27 septembre 2009

Le tango sur le divan !

Quand le tanguero se rend pour la première fois chez un psychanalyste, il évoque ses craintes, ses angoisses, ses doutes face à cette danse complexe. Mais très vite, il en vient à parler de son enfance, de sa mère qu'il observait se maquiller dans la salle de bain et qu'il regardait partir le soir sur des talons aiguilles de dix centimètres au moins !
"Oui. Mais encore ?"
Le tanguero est entré en tango, mais comme il ne fait que des tours, bref qu'il tourne en rond, il décide d'entrer en analyse.
"Asseyez-vous !"
Eh oui le tango n'est pas une danse égoïste, tournée vers soi, certes c'est un peu narcissique mais narcissique à deux, c'est moins grave Docteur.
"Mmmmm…"
Et comme notre tanguero n'arrive pas à être avec sa partenaire, à être en phase car il n'a que sa maman sur dix centimètres qui compte, il lui faut donc s'allonger pour se regarder danser.
"Hum, hum…"
Et de séances en séances, il comprend pourquoi il est si coincé (50 €), pourquoi il n'arrive pas à improviser (50 €) et qu'il lui faut donc divorcer pour entendre les phrases musicales (50 €) et pas seulement musicales...
"Que voulez-vous dire par là ?"
Entendre la pulse...
"puls…ion dîtes-vous ?"
Et après avoir renoncé à s'acheter une voiture neuve (beaucoup de 50 €), il s'entend enfin dire "Non" à une femme qui voulait l'inviter à danser !
Photo : divan de Sigmund Freud, Freudmuseum London

21 septembre 2009

Métro, Tango, Tiempo

Lorsqu’il glissa son ticket de métro dans le composteur, il le fit en pivotant légèrement sur la droite et dès que le tourniquet le libéra, il finit son tour de manière à se retrouver dans le sens de la marche des voyageurs. Il était bien ancré dans le sol. Bras ballants mais épaules souples. Il portait un étrange petit sac de toile noire sur lequel les curieux pouvaient deviner quelques lettres : D_O STY_ E. Seuls les avertis savaient dans quel genre d'endroit il se rendait...

Maintenant, il lui fallait rejoindre le quai, prendre le large escalier encombré de passants qui vaquaient dans tous les sens. Parfait, se dit-il, s'imaginant dans une milonga très fréquentée. Tout en fredonnant l’air de «Ella es asi», il descendit la vingtaine de marches à petits pas rapides et assouplit ainsi ses chevilles. Il se lança dans la foule et arrivé sur le quai, se retournant, il vit qu’il n’avait heurté personne. Décidément, il progressait...

....................

LISTE DES TÂCHES:
a - Pour chacune des affirmations suivantes, indiquez par oui ou par non si elle concorde avec l'extrait, en citant les mots qui tranchent : (i) le tanguero regardait sa mère se maquiller dans la salle de bain ; (ii) le tanguero finit par accepter l'invitation d'une femme à danser ; (iii) en descendant vers le quai du métro, il bouscule plusieurs passants.
b - Recopiez le passage de l'extrait allant de « Entendre la pulse... » jusqu'à « l'inviter à danser ! », en substituant « maison » à « voiture ».
Les lignes qui viennent n'ont aucun rapport avec l'extrait.

DONNÉES FOURNIES:
....................

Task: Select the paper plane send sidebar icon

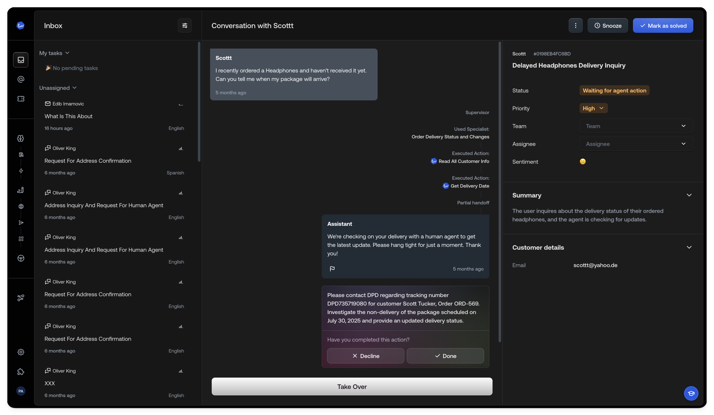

....................

SOLUTIONS DANS L'ORDRE:
a -
(i) Oui : « de sa mère qu'il observait se maquiller dans la salle de bain »
(ii) Non : « il s'entend enfin dire "Non" à une femme qui voulait l'inviter à danser »
(iii) Non : « il vit qu’il n’avait heurté personne »

b -
Entendre la pulse...
"puls…ion dîtes-vous ?"
Et après avoir renoncé à s'acheter une maison neuve (beaucoup de 50 €), il s'entend enfin dire "Non" à une femme qui voulait l'inviter à danser !